This project applyies spatial graph construction, and Graph Neural Networks to geophysical interpretation problems. Some of the limitations of simpler neural network implementations, can be overcome by using a graph structure to capture the implicit relationships between points in a dataset. These relationships can be critical to domain specific classification tasks.
This project is ongoing with the intent of extending this repositories functionality to cover the technical implementation of the two technical papers currently undergoing review.
You can run a one shot experiment using configs defined in the config dir and any node/edge set you have access to. This makes it easy to execute a given experiment.
>>>(.venv) C:\path\to\repo\geo_graphnet> python run.py
Alternatively you can complete an entire study by modifying the values in the optuna_hyper.py and running the below. This will complete an entire study, and save a {e_name}.db file as well.
>>>(.venv) C:\path\to\repo\geo_graphnet> python optuna_hyper.py
To consider the hyperparameter tuning space of that optuna study you can consider using the Optuna Dashboard.
>>>(.venv) C:\path\to\repo\geo_graphnet> optuna-dashboard sqlite:///out/{e_name}/{e_name}.db
NOTE: Legacy functionality is still being ported over so some models while implemented are untested. Further given the stochastic nature of ML experiments repeatibility given the same configs is not guaranteed.

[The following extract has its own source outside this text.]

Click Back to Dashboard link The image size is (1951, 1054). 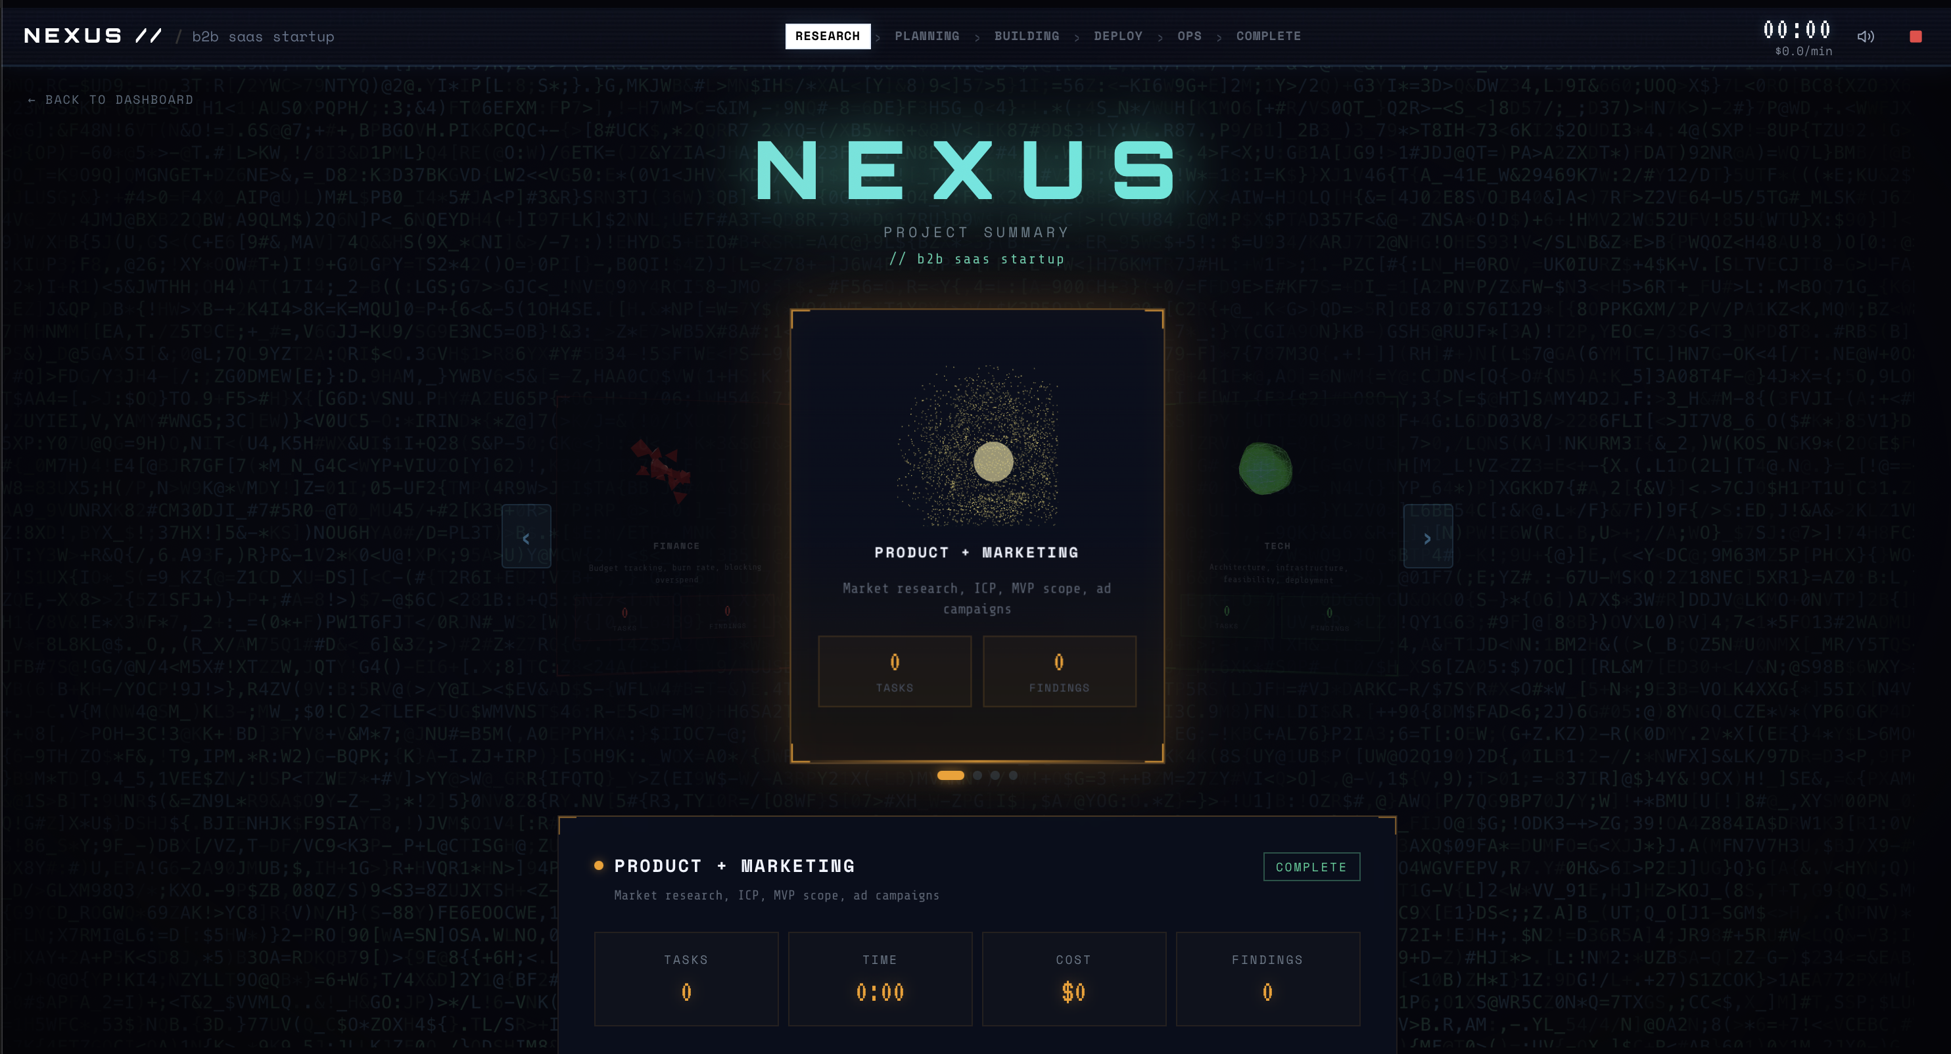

The default requirements assume windows 64 bit architecture, and pytorch with no CUDA support. The full requirements are caputured in the requirments.txt we used pip and venv for environemental management.
- Python 3.10
- DGL 1.1.1
- torch 2.0.1
- Optuna (optional)
The module builds around three core dependencies to implement the training/prediction process in a scalable and semi-autonomous manner. As it stands only the semi-supervised methodology has been ported over from a private repo. But future releases will include a supervised workflow.
In the diagram below the project is highlighted in blue, where key classes and methods from other libries are Deep Graph Library(orange) and Optuna (green). Both are amazing projects and I would highly recomend checking them out.
Using Deep Graph Library for the Graph Object and Graph Neural Net Implementation, while also using Optuna's study class to efficiently implent the hyperparameter tuning process.